◆ **Task details**:
Quote the July 2019 financial landscape overview in full, word for word.

Financial Landscape – July 2019
Global Macro Environment
Global Growth Slowing
Global economies appear to be approaching stall speed. The Purchasing Managers Index contracted in the Eurozone for the fifth consecutive month, China’s economy seems to be fading from the tariff impact and the UK is experiencing fragile domestic demand due to the uncertainty around Brexit. Economic growth in the US remains resilient by comparison. The Atlanta Fed’s GDP model suggested a solid increase in domestic demand in Q2, implying steady underlying growth within the US economy. The US consumer remains in great shape and is responsible for a vast majority of GDP growth.
Fed Cuts: Not If, But How Many?
Despite the strong June jobs report, market expectations still point towards multiple rate cuts in 2019, with near certainty of a cut in the fed funds rate after the July Fed meeting. Chairman Powell did little to push back against market expectations this year during his June press conference indicating that multiple cuts are on the table. How quickly has the landscape changed? In March not a single Federal Open Market Committee member expected rates to fall this year. In June eight members penciled in rate cuts, seven of whom say they expect 50bps of easing for the remainder of 2019.
President Trump and President Xi Jinping met at the G-20 Summit in Tokyo and the dark period of trade talks seems to have passed. However, a quick resolution can’t be expected yet. Both sides are starting to feel the economic pain of the trade escalation that began on May 5. This was enough to stall new tariffs from coming into effect and motivate negotiators back together. The most significant news was China’s Huawei, the largest telecommunications-equipment manufacturer in the world, regaining access to US suppliers in exchange for the US getting agricultural purchases. Currently, most of the specifics of a trade deal look to be complete, however, debates like intellectual property requirements and repeal of existing tariffs remain sticking points to getting over the finish line.

◆ **Data for analysis**:
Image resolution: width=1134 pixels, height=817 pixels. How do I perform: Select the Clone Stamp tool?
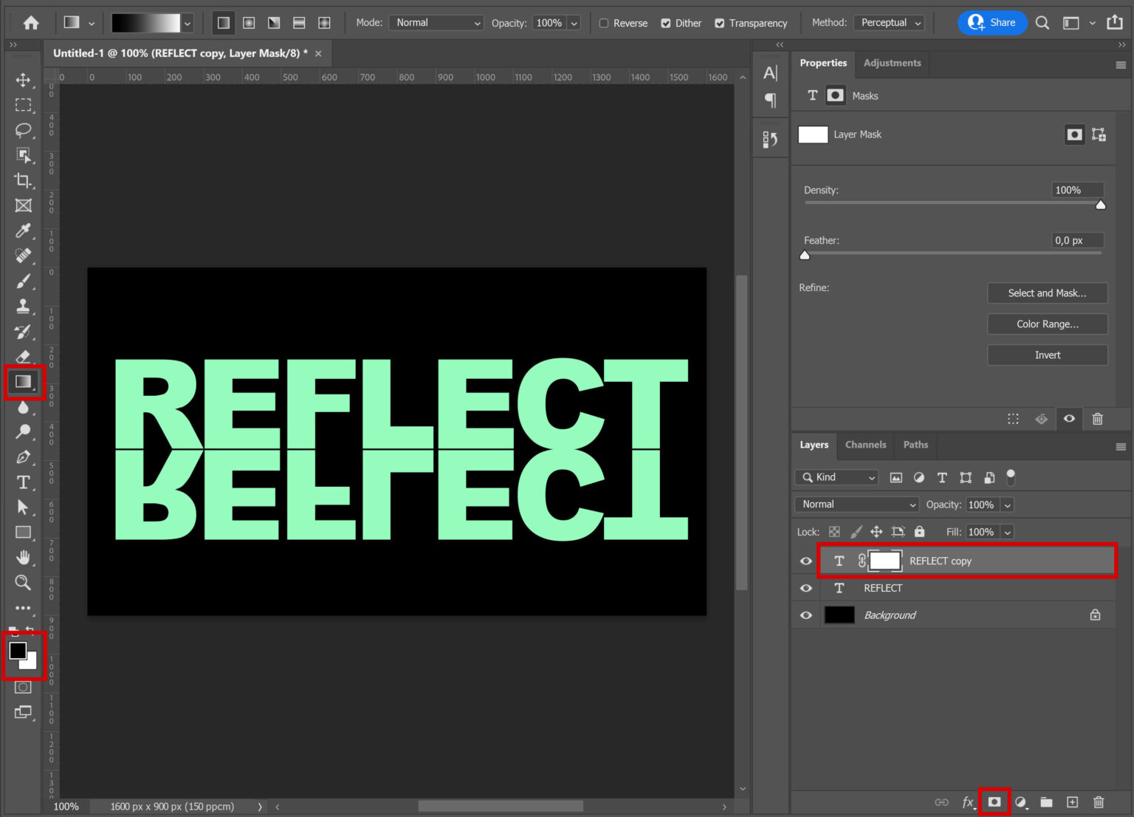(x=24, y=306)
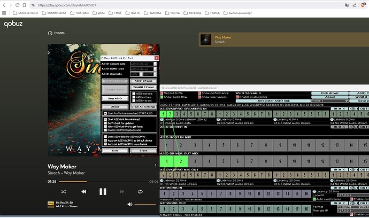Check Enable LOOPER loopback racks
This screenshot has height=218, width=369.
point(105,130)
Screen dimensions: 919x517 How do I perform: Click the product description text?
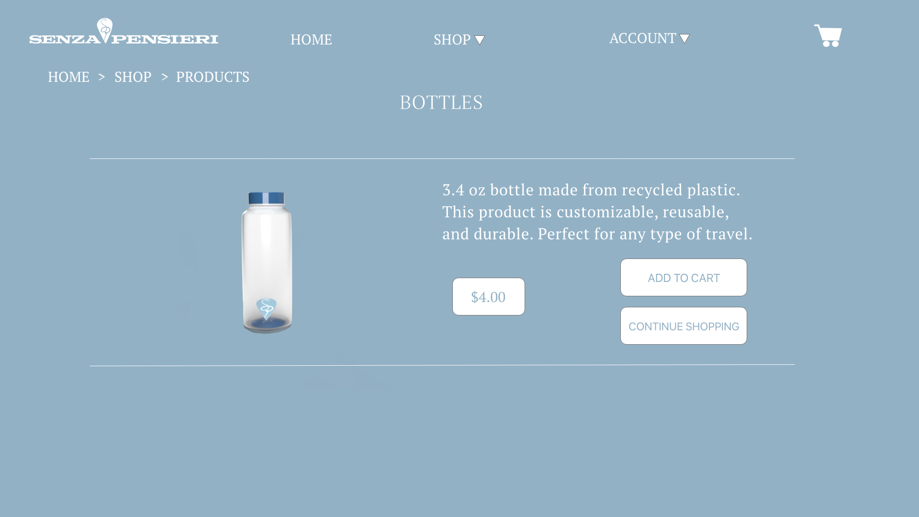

◆ **Written answer**:
Financial Landscape – July 2019
Global Macro Environment
Global Growth Slowing
Global economies appear to be approaching stall speed. The Purchasing Managers Index contracted in the Eurozone for the fifth consecutive month, China’s economy seems to be fading from the tariff impact and the UK is experiencing fragile domestic demand due to the uncertainty around Brexit. Economic growth in the US remains resilient by comparison. The Atlanta Fed’s GDP model suggested a solid increase in domestic demand in Q2, implying steady underlying growth within the US economy. The US consumer remains in great shape and is responsible for a vast majority of GDP growth.
Fed Cuts: Not If, But How Many?
Despite the strong June jobs report, market expectations still point towards multiple rate cuts in 2019, with near certainty of a cut in the fed funds rate after the July Fed meeting. Chairman Powell did little to push back against market expectations this year during his June press conference indicating that multiple cuts are on the table. How quickly has the landscape changed? In March not a single Federal Open Market Committee member expected rates to fall this year. In June eight members penciled in rate cuts, seven of whom say they expect 50bps of easing for the remainder of 2019.
President Trump and President Xi Jinping met at the G-20 Summit in Tokyo and the dark period of trade talks seems to have passed. However, a quick resolution can’t be expected yet. Both sides are starting to feel the economic pain of the trade escalation that began on May 5. This was enough to stall new tariffs from coming into effect and motivate negotiators back together. The most significant news was China’s Huawei, the largest telecommunications-equipment manufacturer in the world, regaining access to US suppliers in exchange for the US getting agricultural purchases. Currently, most of the specifics of a trade deal look to be complete, however, debates like intellectual property requirements and repeal of existing tariffs remain sticking points to getting over the finish line.